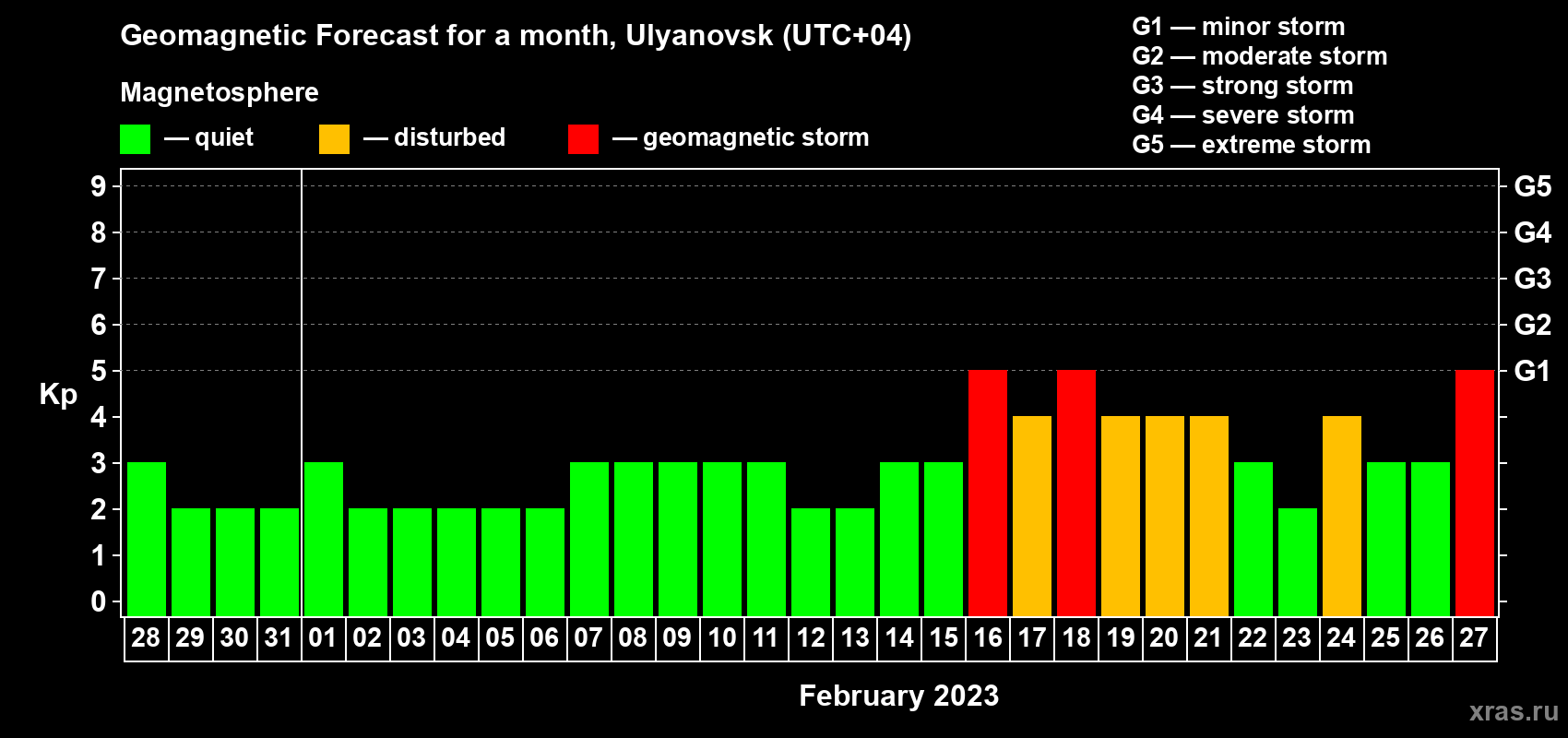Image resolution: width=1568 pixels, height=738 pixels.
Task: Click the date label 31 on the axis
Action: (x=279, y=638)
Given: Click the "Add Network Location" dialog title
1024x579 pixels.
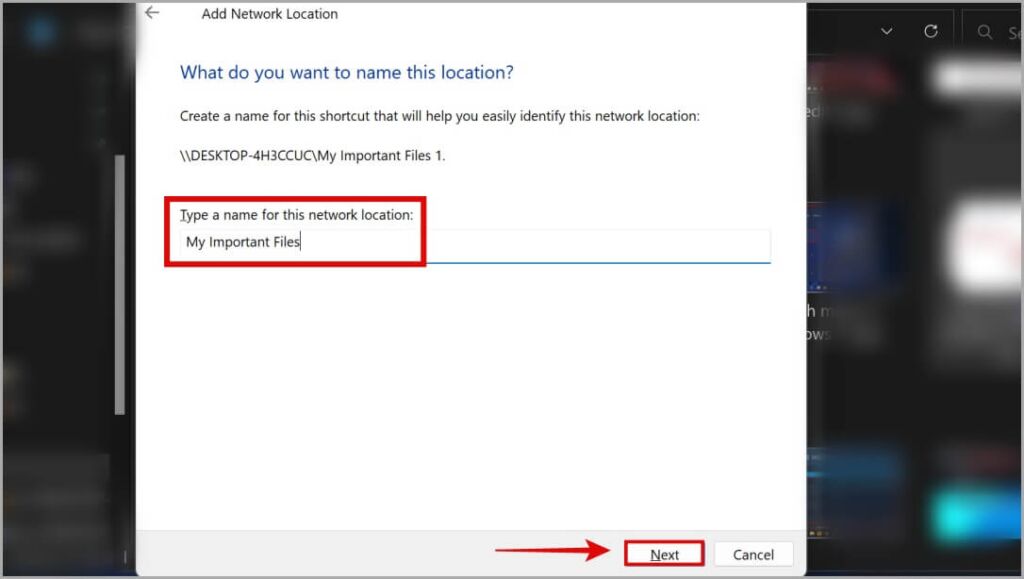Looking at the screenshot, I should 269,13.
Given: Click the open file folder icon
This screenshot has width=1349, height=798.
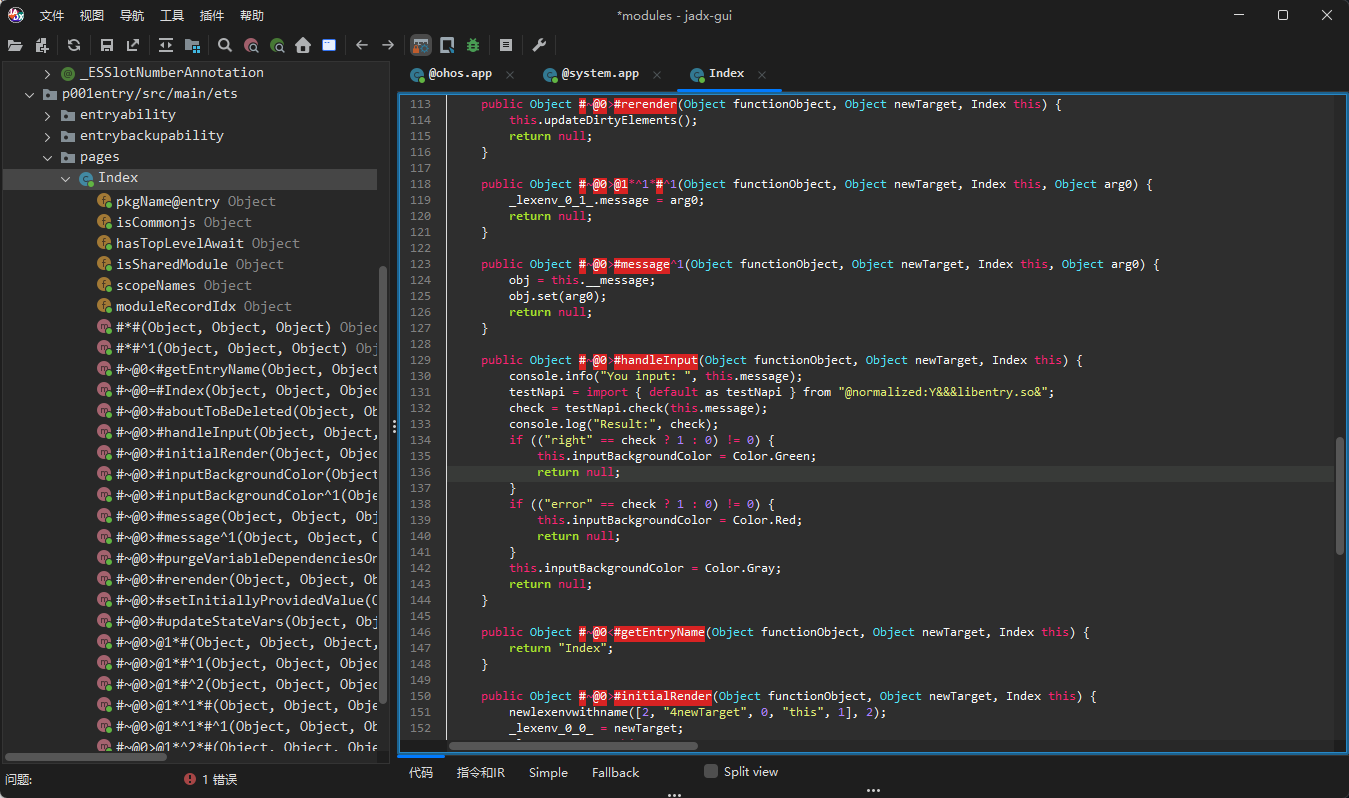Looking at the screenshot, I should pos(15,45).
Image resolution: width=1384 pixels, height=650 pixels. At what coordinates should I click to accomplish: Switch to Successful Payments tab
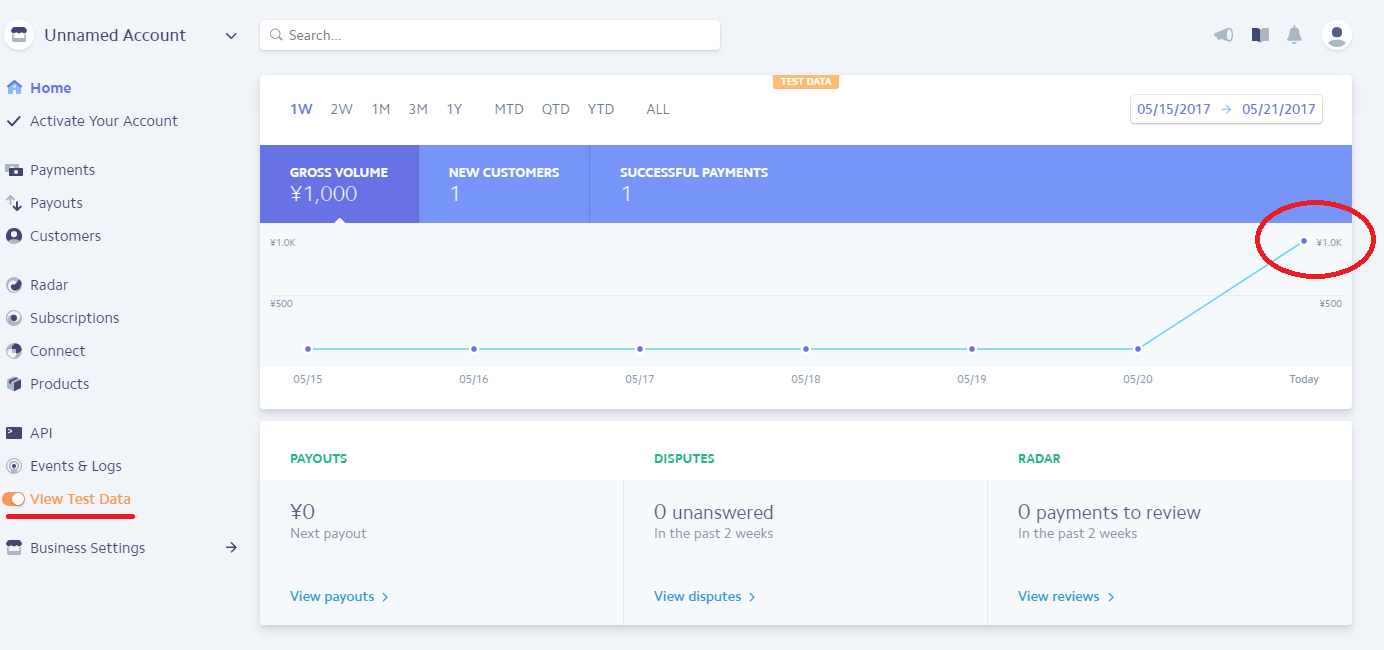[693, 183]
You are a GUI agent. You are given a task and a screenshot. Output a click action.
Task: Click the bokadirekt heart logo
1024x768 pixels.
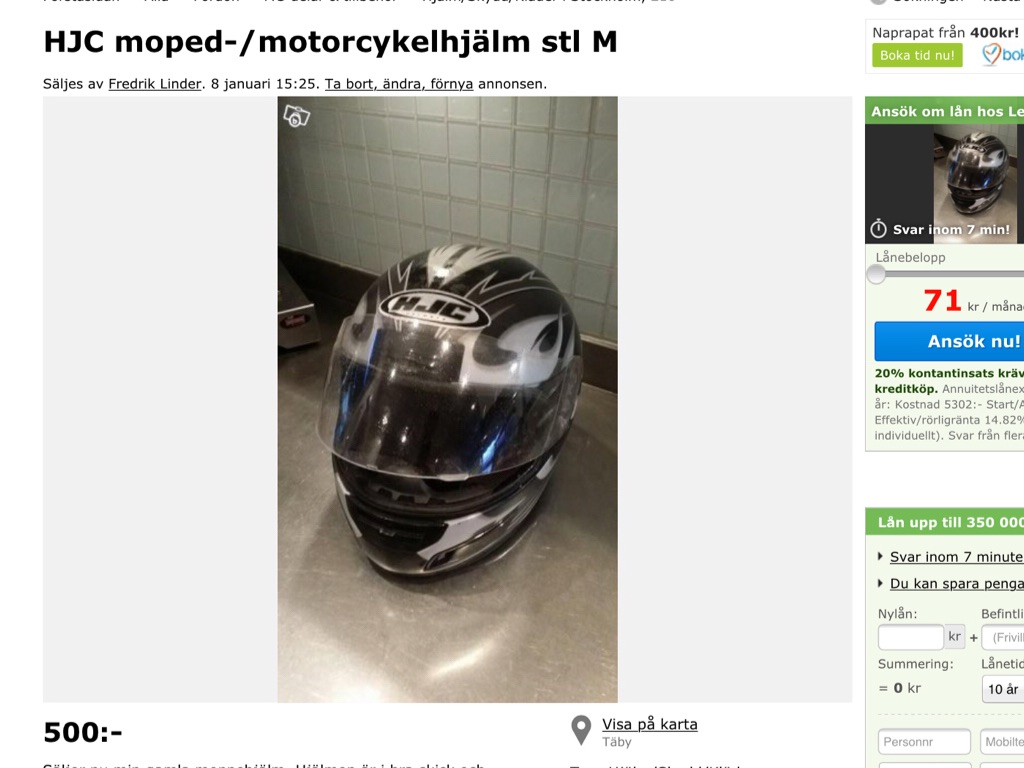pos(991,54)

+++++

What is needed is a word-for-word repeat of every line from the line with "Task: Click the bokadirekt heart logo" to the end of the entries above; leave out the pictures.

__Exercise result__.
Task: Click the bokadirekt heart logo
1024x768 pixels.
pos(991,54)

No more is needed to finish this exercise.